Data excerpts
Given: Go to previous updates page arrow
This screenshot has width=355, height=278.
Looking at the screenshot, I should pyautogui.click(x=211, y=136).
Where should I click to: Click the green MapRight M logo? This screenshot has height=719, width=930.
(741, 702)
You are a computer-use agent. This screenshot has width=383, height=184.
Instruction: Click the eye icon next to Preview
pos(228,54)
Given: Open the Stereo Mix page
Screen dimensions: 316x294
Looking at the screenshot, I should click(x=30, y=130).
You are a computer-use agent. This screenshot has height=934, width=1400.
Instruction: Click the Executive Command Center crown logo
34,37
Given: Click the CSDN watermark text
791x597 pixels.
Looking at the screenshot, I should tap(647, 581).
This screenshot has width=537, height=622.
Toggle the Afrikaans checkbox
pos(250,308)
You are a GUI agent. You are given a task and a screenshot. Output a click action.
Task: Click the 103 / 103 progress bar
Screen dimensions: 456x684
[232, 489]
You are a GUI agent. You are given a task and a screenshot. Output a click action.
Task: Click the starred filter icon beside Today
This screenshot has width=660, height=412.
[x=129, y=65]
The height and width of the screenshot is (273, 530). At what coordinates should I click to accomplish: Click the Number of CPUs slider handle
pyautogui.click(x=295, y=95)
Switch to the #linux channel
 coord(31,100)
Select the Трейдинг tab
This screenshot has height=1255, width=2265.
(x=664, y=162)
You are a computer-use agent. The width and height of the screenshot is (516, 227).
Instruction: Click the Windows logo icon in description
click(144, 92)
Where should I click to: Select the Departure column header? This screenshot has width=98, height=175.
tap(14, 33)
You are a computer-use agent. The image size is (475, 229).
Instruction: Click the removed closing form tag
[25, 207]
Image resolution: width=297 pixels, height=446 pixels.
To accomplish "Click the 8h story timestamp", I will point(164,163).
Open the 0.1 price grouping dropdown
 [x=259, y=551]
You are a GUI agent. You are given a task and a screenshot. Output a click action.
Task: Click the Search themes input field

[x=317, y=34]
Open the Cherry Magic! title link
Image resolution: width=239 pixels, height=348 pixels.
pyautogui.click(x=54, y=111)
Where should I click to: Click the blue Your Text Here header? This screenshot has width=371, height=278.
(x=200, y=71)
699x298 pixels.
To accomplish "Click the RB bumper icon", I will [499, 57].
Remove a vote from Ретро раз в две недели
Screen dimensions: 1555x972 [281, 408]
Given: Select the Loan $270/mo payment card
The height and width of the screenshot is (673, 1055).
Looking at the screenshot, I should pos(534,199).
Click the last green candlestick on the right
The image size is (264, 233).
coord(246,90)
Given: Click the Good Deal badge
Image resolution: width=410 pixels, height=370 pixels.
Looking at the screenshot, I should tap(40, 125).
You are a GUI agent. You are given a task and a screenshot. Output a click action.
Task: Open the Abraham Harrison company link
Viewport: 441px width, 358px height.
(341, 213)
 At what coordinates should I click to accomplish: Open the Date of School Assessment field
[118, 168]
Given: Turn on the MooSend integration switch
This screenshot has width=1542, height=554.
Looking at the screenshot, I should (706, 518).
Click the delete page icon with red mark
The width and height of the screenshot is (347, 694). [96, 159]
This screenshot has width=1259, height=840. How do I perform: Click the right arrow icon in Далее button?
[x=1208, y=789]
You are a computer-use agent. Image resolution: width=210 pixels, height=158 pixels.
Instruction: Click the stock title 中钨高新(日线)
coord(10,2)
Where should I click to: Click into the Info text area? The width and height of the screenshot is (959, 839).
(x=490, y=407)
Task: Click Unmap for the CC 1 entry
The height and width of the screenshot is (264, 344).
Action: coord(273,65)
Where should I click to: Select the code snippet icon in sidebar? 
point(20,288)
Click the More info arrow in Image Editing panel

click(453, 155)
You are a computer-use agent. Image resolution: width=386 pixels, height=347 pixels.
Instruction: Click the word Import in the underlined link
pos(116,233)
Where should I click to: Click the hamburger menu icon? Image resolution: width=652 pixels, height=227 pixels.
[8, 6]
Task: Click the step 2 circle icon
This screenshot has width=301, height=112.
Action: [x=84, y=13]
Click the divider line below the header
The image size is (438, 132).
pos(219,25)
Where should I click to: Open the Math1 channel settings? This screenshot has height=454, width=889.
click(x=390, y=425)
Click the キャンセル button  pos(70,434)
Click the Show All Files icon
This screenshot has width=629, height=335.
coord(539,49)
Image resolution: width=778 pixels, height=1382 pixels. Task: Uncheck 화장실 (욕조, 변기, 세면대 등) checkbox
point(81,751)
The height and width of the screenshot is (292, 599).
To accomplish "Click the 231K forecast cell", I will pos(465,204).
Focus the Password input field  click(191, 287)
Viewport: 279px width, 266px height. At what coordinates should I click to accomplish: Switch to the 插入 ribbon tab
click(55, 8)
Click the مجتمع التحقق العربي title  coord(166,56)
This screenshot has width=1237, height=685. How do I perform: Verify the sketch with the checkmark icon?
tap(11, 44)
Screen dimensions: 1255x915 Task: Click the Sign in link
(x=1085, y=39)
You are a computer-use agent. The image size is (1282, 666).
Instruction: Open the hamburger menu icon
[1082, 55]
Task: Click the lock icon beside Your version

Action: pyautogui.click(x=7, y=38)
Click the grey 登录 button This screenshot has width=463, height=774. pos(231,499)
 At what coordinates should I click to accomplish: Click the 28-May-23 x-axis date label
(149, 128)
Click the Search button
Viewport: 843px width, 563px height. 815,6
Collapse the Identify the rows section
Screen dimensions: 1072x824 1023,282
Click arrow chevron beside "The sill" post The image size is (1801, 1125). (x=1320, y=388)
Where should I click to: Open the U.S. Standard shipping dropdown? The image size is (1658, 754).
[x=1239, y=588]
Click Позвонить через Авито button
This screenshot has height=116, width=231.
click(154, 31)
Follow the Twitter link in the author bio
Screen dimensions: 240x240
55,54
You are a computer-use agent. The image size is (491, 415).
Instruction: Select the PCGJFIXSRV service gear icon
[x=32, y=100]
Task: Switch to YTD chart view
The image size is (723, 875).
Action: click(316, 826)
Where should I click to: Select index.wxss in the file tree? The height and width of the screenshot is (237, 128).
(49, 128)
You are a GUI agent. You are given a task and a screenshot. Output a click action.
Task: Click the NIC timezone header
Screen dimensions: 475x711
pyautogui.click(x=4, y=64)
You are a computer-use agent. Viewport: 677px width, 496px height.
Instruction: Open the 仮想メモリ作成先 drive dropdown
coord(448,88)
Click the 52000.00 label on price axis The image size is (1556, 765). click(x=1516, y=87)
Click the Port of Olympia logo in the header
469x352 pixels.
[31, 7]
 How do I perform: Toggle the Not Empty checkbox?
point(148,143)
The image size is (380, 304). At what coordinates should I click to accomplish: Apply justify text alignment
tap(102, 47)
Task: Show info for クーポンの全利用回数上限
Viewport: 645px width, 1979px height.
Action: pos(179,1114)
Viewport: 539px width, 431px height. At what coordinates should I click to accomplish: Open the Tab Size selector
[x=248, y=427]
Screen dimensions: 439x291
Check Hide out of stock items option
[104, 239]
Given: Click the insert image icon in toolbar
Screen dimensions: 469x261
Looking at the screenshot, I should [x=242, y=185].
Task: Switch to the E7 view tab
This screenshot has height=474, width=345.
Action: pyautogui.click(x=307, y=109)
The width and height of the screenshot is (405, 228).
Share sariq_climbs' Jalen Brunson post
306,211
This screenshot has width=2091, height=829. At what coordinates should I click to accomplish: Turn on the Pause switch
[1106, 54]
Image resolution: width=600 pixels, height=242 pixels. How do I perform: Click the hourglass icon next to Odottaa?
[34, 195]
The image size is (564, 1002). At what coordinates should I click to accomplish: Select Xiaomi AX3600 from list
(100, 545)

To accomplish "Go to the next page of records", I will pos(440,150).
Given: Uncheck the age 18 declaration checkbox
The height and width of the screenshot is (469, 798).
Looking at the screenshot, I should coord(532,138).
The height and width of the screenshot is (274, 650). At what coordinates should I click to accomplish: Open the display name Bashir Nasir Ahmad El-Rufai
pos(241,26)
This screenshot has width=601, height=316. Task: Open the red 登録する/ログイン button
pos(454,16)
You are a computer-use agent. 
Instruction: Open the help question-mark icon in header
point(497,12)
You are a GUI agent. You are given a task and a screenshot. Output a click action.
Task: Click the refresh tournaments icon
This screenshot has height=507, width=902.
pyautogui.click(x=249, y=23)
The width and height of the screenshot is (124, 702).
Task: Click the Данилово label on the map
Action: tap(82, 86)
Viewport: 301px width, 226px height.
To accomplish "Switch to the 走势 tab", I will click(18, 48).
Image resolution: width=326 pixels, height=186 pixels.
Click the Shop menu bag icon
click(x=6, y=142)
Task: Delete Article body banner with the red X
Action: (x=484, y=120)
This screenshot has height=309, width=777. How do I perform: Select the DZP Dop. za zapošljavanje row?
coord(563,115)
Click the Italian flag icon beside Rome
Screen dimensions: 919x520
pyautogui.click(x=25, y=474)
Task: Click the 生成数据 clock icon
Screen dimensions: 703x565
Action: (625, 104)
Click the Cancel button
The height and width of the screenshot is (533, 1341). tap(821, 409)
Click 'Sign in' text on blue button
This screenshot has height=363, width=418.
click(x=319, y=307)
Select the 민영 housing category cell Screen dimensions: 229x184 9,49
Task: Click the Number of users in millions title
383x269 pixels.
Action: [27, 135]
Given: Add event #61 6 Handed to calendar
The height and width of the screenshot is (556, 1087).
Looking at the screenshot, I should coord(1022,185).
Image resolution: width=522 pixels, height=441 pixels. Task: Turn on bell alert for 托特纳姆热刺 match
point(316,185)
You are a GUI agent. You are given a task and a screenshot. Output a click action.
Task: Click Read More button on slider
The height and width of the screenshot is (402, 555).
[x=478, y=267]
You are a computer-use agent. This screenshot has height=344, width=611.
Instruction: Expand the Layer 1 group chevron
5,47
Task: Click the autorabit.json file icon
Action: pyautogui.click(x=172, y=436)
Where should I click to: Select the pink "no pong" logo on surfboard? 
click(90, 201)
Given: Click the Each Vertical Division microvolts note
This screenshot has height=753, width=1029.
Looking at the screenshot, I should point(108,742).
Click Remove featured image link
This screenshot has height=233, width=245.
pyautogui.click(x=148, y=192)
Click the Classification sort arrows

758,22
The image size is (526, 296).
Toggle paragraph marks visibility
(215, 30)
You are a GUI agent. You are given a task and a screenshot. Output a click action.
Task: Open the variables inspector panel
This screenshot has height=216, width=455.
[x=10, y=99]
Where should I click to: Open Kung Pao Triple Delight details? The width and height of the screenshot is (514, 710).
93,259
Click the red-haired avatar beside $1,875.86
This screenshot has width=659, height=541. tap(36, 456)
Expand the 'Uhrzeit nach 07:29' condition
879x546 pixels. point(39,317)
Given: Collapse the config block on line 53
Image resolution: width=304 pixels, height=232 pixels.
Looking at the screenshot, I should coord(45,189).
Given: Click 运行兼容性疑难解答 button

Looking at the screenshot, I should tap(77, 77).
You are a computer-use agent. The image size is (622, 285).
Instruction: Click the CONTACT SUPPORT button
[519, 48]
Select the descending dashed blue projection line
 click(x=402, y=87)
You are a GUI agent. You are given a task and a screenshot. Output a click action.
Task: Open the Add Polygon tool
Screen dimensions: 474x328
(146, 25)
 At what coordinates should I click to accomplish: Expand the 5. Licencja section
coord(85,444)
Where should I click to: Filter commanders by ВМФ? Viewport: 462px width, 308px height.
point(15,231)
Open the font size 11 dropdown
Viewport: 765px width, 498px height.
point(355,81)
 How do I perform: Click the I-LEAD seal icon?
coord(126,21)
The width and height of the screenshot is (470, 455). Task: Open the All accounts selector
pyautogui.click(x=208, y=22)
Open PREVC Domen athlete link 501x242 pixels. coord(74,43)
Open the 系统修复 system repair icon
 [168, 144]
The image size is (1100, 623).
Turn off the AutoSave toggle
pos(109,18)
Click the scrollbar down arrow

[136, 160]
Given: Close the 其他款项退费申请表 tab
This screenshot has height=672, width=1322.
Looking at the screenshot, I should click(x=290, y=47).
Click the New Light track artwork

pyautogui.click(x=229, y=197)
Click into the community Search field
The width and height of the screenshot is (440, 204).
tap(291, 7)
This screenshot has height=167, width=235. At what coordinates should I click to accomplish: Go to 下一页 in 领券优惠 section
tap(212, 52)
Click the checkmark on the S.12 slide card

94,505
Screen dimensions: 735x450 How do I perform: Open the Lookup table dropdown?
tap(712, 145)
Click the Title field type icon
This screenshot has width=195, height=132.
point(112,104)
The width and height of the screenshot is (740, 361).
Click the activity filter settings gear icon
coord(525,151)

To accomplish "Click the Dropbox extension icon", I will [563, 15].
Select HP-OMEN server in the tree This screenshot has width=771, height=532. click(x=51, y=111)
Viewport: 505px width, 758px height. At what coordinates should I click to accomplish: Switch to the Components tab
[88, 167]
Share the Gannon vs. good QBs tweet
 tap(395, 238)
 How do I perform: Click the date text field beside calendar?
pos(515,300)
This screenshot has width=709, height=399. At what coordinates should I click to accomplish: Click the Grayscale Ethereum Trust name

Task objective
Filter the entries down to the lines that hold "cell". Copy those lines.

Exercise answer
To accomplish "Click the 231K forecast cell", I will pos(465,204).
Select the 민영 housing category cell Screen dimensions: 229x184 9,49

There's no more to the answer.